The world of employment advertising is no exception. Attractive logos, extensive benefits packages, flexible schedules: all these can be used to make an impact on job candidates and affect how many people read and reply to your postings. When considering how to initially attract readers to your employment ads, the key opportunity may lie in your job title and/or headline statement. These prominent statements give advertisers the chance to attract the attention and readership of job seekers, and motivate them to respond.

According to marketing legend David Ogilvy, five times as many people read a headline as do the entire ad. Therefore, without a strong headline statement, your ad may be skipped entirely. Another source ( says that while 8 out of 10 people will read a headline statement, only 2 in 10 read the entire ad. By designing a strong, compelling lead-in, you’ll increase the number of candidates who do go on to read your ad, and apply to your job, while your competitors’ ads get skipped over.

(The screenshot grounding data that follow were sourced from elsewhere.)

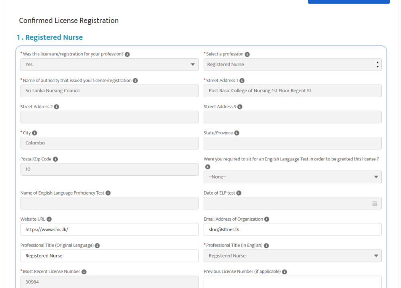Click the Professional Title (Original Language) field
Screen dimensions: 401x288
[109, 256]
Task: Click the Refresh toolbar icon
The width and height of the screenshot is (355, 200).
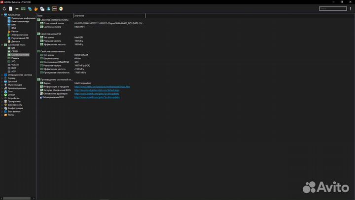Action: pyautogui.click(x=4, y=9)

Creating Job Titles or Headline Statements

What makes a good title/headline?

You’ll most clearly know you have a good headline statement when candidates you interview tell you so. Your message will get candidates thinking, wanting to know more, and ultimately, responding to your ad. Headline statements are about positioning and most tout the strengths of the position, opportunity, situation, and/or company. When done well, the statement will differentiate one job or company from another.

How can you create a great headline statement?

A good headline depends on identifying what all the strengths of the opportunity are, choosing the strongest of those, and then communicating that in a well-crafted phrase. To start the process, ask and answer the following questions:

  • What are the key positives prospective candidates must know about your company and/or job opening?
  • What makes you (or the position) different and/or notable?
  • What do your current employees like about working at your organization?
  • What tone in a headline statement best fits your image/culture? (Cleverness, Humor, Formal, etc)
  • What are your competitors saying in their ads?
  • After compiling the above, what single key advantage do you have that should be front and center?

Key Areas

There are a number of key areas around which headline statements can be built. These include, but are not limited to:

  • Awards won/recognition given
  • Strength of the company – stability/longevity/culture
  • Strength of the product
  • Needs/wants of the candidate
  • Dollars and cents
  • Quality of location/atmosphere
  • Culture/mission of the organization
  • Quote from employee(s)
  • Play on words

Here are two examples of headlines positioning the advertiser as an “Award-wining” employer:

Want to join a company that was awarded more Media and Methods portfolio awards than any other company last year?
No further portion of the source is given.